Ada alasan mengapa disabilitas pantas untuk diangkat, pertama, publik harus tahu dan sadar bahwa siapa saja dapat terancam dan menjadi disabilitas. Kedua, fasilitas dan layanan atau aksessibilitas di Indonesia masih belum mengakomodir kebutuhan disabilitas. Ketiga, jangan melihat disabilitasnya namun lihat disekitar/lingkungan disabilitas, apa dan siapa yang membuat disabilitas menjadi terhambat dan terbatas. Keempat, kebijakan dalam isu disabilitas masih mengalami diskriminasi. Kelima, negara dan pemerintah belum serius menangani kebutuhan aksessibilitas bagi disabilitas. Keenam, banyak hak yang tidak terpenuhi sehingga pelanggaran HAM sangat mudah terjadi.
Kita dapat membayangkan tingkat kesulitan yang dialami orang dengan disabilitas. Misalnya dalam perjalanan waktu, sering terkendala dalam layanan dan fasilitas transportasi, fasilitas toilet umum, mushalla, fasilitas ruang tunggu bahkan kantin/cafe yang masih setengah hati menyediakannya (fasilitas yang ramah). Orang dengan disabilitas pun harus menahan ke toilet atau harus menggunakan pispot dan pampers agar kebutuhan untuk buang air pun dapat dilakukan secara mandiri, ini dikarenakan fasilitas tersebut tidak ada.
Empat hari melakukan audit fasilitas publik, ditemukan berbagai kondisi yang disabilitas tidak dapat menikmatinya. Mulai dari: Mudik gratis, sangat tidak mungkin para disabilitas melakukan mudik. Jangankan membeli ticket, gratis pun mereka tidak dapat menikmati. Akses untuk menaiki kendaraan pun sudah sulit dan beresiko pada diri yang bersangkutan.
Belum lagi proses mendapatkan ticket melalui antrian dan berdesak-desakan yang juga beresiko kepada yang bersangkutan. Sehingga mudik adalah harapan bagi yang mampu saja (seperti pergi haji).
Lapangan pekerjaan, walau tercatat dalam aturan kebijakan, tetap saja pihak swasta/ industri enggan memberikan pekerjaan kepada orang dengan disabililitas. Pola pikir menjadi ukuran penting dilihat dari kelengkapan fisik membuat para pemberi jasa berpikir ulang untuk menerima pekerja dari orang-orang disabilitas.

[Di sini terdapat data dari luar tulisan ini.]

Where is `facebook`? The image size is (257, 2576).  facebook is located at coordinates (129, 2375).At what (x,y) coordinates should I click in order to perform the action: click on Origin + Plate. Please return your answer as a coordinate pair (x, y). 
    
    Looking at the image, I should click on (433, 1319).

Hal ini membuat persoalan baru dalam pemenuhan ekonomi, disabilitas dibuat miskin secara struktur, ekonomi dan sosial.
Pendidikan, sering diperlakukan diskriminatif bahkan tidak dapat melanjutkan pendidikan dengan berbagai kasus dan alasan. Kesehatan, belum mendapat pelayanan yang memuaskan
Fungsi sosial pun menjadi terganggu karena stigma dan paradigma berpikir yang salah yaitu cacat adalah sakit, cacat adalah kutukan, cacat adalah aib dan sebagainya. Sehingga keluarga dan masyarakat rela menutupi keberadaannya bahkan disingkirkan dengan cara di pasung adalah salah satu fakta ditemukan di lapangan.
Setidaknya ini adalah bagian kecil fenomena yang terlihat dari kasat mata. Haruskah kita diam dengan kondisi seperti ini? Mari kita ikat komitmen dengan peduli kepada kebutuhan disabilitas, mari kita dukung perjuangan untuk bebas hambatan dengan memberikan fasilitas untuk kemandirian demi kehidupan yang layak bagi orang dengan disabilitas.